Repères
biographiques
par
Lucien Chovet
1807
20 avril : naissance de Jacques Louis Napoléon
Bertrand à Ceva, territoire italien occupé par la
France.
1815
La famille de Bertrand s'installe à Dijon.
1826
Bertrand est admis à la
Société d'études dans sa ville
d'adoption : il aura l'occasion d'y donner lecture de nombreux textes,
à caractère littéraire ou historique.
Il compose Scène indoustane,
son premier poème en prose connu.
1828
Période du Provincial
- 1er mai : premier numéro du Provincial,
où Bertrand fera paraître des textes en tout genre
: poèmes en vers et en prose, chroniques, essais,
échos divers.
- 12 septembre : publication dans Le Provincial
de 3
poèmes en prose à titre d'échantillons
d'un "recueil de compositions du même genre que l'auteur se
propose de publier très prochainement, sous le titre
de Bambochades
romantiques (Le Provincial, p. 212).
- 30 septembre : dernier numéro du Provincial.
Premier séjour parisien
- Novembre : départ pour Paris, avec le
manuscrit
des Bambochades prêt ou pratiquement
prêt pour
l'impression.
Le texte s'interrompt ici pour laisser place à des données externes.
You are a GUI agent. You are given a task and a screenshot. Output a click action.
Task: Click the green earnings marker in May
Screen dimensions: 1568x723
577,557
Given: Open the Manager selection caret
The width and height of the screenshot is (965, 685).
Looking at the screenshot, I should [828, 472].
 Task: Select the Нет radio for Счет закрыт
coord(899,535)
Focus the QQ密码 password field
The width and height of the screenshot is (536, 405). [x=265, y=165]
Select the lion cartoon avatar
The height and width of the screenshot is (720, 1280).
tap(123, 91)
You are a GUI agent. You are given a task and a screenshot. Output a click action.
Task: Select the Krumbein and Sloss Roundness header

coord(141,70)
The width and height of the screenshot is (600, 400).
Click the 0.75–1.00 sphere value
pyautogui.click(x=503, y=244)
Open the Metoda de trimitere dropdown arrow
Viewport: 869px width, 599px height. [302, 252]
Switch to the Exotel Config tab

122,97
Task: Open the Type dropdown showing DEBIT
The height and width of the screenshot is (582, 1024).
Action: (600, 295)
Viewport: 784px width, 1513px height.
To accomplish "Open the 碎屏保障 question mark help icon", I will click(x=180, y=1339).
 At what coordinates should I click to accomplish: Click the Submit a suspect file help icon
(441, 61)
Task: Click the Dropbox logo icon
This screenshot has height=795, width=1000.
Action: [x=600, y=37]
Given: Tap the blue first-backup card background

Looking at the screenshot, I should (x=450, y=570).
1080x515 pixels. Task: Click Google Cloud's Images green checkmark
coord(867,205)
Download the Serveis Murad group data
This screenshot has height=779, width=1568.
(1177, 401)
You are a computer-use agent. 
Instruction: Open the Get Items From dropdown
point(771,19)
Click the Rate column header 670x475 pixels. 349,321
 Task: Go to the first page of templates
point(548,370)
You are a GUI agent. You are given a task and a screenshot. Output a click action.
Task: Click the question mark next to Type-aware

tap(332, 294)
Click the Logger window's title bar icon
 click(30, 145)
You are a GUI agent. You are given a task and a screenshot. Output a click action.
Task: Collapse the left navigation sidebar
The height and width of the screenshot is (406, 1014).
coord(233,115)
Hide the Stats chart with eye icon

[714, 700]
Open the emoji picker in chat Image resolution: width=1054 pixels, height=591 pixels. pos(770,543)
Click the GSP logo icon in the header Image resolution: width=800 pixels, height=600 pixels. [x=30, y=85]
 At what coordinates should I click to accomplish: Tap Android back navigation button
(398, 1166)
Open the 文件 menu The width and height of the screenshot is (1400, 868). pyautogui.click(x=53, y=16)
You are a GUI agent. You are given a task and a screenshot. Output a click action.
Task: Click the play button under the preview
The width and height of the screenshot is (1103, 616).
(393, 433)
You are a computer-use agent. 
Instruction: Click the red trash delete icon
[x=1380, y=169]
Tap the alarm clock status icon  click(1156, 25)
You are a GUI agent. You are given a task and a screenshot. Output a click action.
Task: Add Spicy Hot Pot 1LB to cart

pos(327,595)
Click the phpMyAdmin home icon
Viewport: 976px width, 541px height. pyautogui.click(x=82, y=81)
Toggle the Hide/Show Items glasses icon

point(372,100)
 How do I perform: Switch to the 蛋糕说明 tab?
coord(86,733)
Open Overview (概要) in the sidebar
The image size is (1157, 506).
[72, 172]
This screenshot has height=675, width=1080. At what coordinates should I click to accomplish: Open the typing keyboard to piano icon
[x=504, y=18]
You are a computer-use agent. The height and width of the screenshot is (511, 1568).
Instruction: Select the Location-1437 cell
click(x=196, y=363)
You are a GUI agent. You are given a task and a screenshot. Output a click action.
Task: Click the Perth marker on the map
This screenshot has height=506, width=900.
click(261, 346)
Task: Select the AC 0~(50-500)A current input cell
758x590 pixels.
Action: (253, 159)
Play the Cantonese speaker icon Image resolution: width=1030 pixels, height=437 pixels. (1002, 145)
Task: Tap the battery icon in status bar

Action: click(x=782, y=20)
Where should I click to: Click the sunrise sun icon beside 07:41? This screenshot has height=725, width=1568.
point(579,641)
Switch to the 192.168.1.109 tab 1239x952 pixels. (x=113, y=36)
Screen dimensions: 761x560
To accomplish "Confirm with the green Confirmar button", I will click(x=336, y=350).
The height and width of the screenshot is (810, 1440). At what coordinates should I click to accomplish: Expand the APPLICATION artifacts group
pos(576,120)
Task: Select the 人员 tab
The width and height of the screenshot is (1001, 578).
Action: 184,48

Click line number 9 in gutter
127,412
Bertrand est reçu chez Victor Hugo, Emile
Deschamps et Charles Nodier (les 3 dédicataires des Bambochades romantiques
publiées dans Le Provincial). A une
époque où les relations sociales sont
très codées et contraignantes, il y
apparaît comme "un échappé de province"
(Victor Pavie). Hugo et Sainte-Beuve se montrent sensibles à
ses productions.
1829
Première tentative de
publication
- Janvier : selon Charles Brugnot,
"Sautelet imprime les Bambochades au nombre de 40,
ce qui fera un vol.
dit-il [Bertrand] de
200 pages et plus avec notes et préfaces. Il m'en envoie
deux, l'un dédié [sic] à sa
mère, l'autre à moi" (OC, p. 851: voir
aussi p.
856, mais certaines interprétations de l'éditrice
sont manifestement à revoir). Les 2 textes auxquels il est
fait allusion sont La Chaumière (version
antérieure à celle de Gaspard de la Nuit)
et Les
Sylphes (pièce perdue). Le second état
connu du recueil
(manuscrit de Gaspard de la Nuit de 1836)
comportera 53
pièces et 2 préfaces : malheureusement, c'est
à peu près le seul élément
de comparaison possible entre les 2 états de l'ouvrage. Nous
ne connaissons de source sûre que 3 des 40 Bambochades,
celles du Provincial.
- Juillet : Sautelet fait faillite, le
manuscrit des Bambochades est placé sous
séquestre.
1830
Nouvelle période dijonnaise
- Avril : retour de Bertrand à
Dijon.
- De mai à décembre :
plusieurs textes
de Bertrand paraissent dans Le Spectateur.
- Adhésion enthousiaste
à la
révolution des Trois Glorieuses (27-29 juillet 1830).
1831
- Février : les positions
politiques de Bertrand
se radicalisent. Il quitte la rédaction du Spectateur,
trop
modéré à son goût, et
devient rédacteur en chef d'une nouvelle publication, Le
Patriote de la Côte-d'Or. Articles virulents,
manifestations
et polémiques se succèdent. Lors du premier
soulèvement des canuts lyonnais, les républicains
dijonnais sont empêchés de former des compagnies
de volontaires pour se rendre à Lyon.
1832
Poursuite des activités
politiques de Bertrand. Les
militants républicains s'émeuvent du
soulèvement désespéré de
Varsovie contre le tsar, ainsi que de la répression
sanglante à l'encontre des leurs au cloître
Saint-Merry à Paris (5 et 6 juin). Le ton vindicatif des
articles de Bertrand ne faiblit pas pour autant : dans une adresse au
gérant du Spectateur (le 6
août), il s'en prend
aux "Cafards de la Peur", traite le journal de "singe du juste milieu"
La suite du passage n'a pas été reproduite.